▶ **Stated exercise**
Could you lay out the data below as a Markdown table with the columns Row and Line, giving each non-blank line its own row number, skipping blank lines, and leaving out the pictures?

▶ **Records provided**
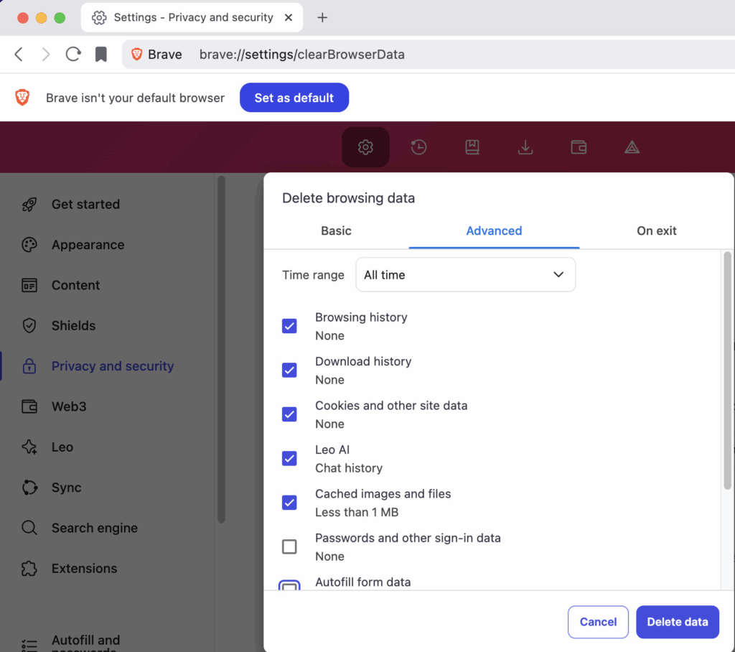735x652 pixels.
Task: Click the Downloads icon in settings toolbar
Action: click(525, 147)
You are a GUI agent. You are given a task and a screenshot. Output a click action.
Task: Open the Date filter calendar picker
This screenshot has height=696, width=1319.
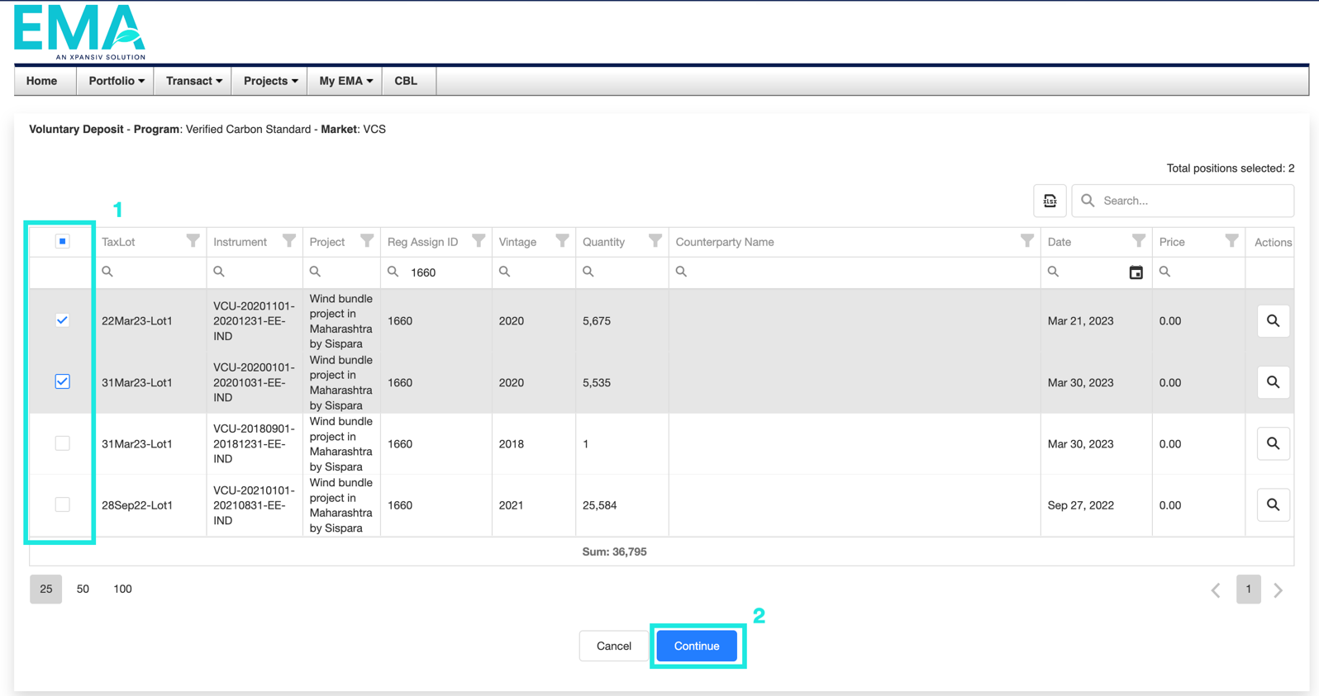[x=1136, y=272]
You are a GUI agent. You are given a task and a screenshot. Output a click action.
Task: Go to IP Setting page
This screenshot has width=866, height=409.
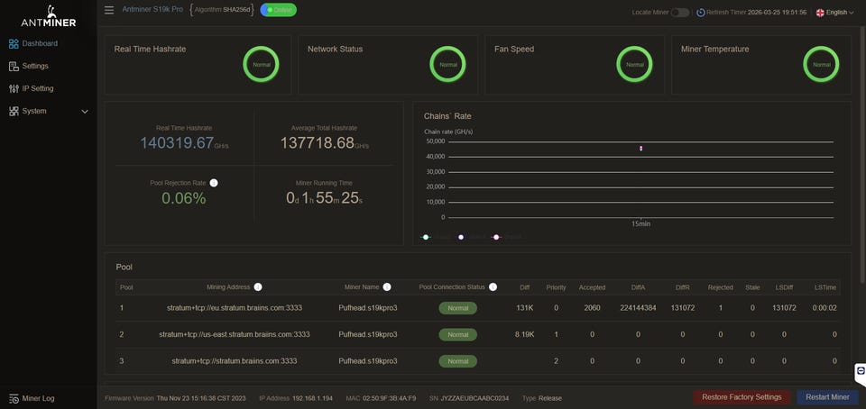pos(37,88)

▶ **Solution**
| Row | Line |
|---|---|
| 1 | 735x652 pixels. |
| 2 | Task: Click the Downloads icon in settings toolbar |
| 3 | Action: click(525, 147) |
| 4 | You are a GUI agent. You are given a task and a screenshot. Output a click action. |
| 5 | Task: Open the Date filter calendar picker |
| 6 | This screenshot has height=696, width=1319. |
| 7 | [x=1136, y=272] |
| 8 | You are a GUI agent. You are given a task and a screenshot. Output a click action. |
| 9 | Task: Go to IP Setting page |
| 10 | This screenshot has width=866, height=409. |
| 11 | pos(37,88) |